Utopia has been achieved and society follows the Four Pillars of Community, Peace, Harmony, and Equality. In doing so, they have eliminated ambition, diversity, creativity, and instruments of capital. However, the utopia is about to be unraveled. How does it fare?
Matt Hawkins begins Symmetry #1 introducing us to conflict and violence in an exciting chase sequence reminiscent of I, Robot. What makes the chase sequence really interesting is the narrative Hawkins provides detailing a perfect society without violence, sickness, or love. Yet, the protagonist is able to express love. The narrative contrasts with the art on the page really, reinforcing the falseness of the utopia.
Following the chase sequence, Matt Hawkins spends a significant number of pages fleshing out the world and explaining how utopia was achieved in Symmetry #1. However, he does it in a way that also develops the main protagonist, Michael. Hawkins details Michael’s journey through society from childbirth to a communal education facility to The Choosing and even on a vacation. The world is very reminiscent to what I saw on the big screen in The Giver. The main difference is the introduction of robots that perform all of the labor and a personal Responsive Artificial Intelligence Network Archetype (RAINA) that connects all of the citizens to the System Optimizer for Longevity (SOL).
The world has some definite holes and requires a willing suspension of disbelief to accept its premise. For example, Hawkins insists through the narrative that diversity has been eradicated; yet, citizens are still able to choose between a number of classes such as astronomy and plyometrics. Probably the most pressing issue is the equality pillar. Not all of the citizens are equal. There is a hierarchy created by age. You can’t move into a communal building until age 18, and you are not allowed to choose your name and gender until The Choosing at age 13. To top it off, the three eldest Elders are the only ones allowed to sit on the central committee and work with the AI.

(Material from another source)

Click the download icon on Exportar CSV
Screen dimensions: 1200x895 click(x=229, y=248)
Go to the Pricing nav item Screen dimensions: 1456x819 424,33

The main point of climax in the story also forces one to stretch the idea of utopia. It would seem the humans and artificial intelligence who created this utopian SOL forgot the first lesson Dr. Manhattan from Watchmen learned, “Re-assembling myself was the first trick I learned.”
Aside from these points of contention, Hawkins lays out an intriguing story that looks to examine the Four Pillars and what they eliminated in order to achieve them. Although, it is still a bit unclear as to where the story will be going besides questioning the fabric of society as all dystopians do.
Raffaele Ienco’s artwork is decent. He gives you an idea that this is a futuristic society with sleek architecture. His use of lighting also evokes the sense of harmony Hawkins describes. However, it just doesn’t feel as austere as it should. For a society that lacks creativity, there are plenty of decorations on and inside the buildings. The buildings are also different shapes and sizes, once again neglecting the equality pillar. All of the citizens are also wearing different types of clothing, although he does make sure they are all plain white.
There are also some issues with Ienco’s facial expressions. At one point, Michael is supposed to be in shock. Instead, his expression looks like his face is being slowly melted off. It would fit well into Salvador Dali’s “The Persistence of Memory.”
Symmetry #1 is an interesting dystopia that hopes to examine the faults and benefits in a society based on the Four Pillars. However, the world Hawkins creates based on these Pillars still needs some work as it requires quite a bit of suspension of disbelief. Ienco’s art doesn’t help you in suspending your disbelief with plenty of decorations, unique architecture, multiple clothing styles, and machine-made colors. There is definitely an intriguing dystopia here, but it is by far not the best we have seen in recent years.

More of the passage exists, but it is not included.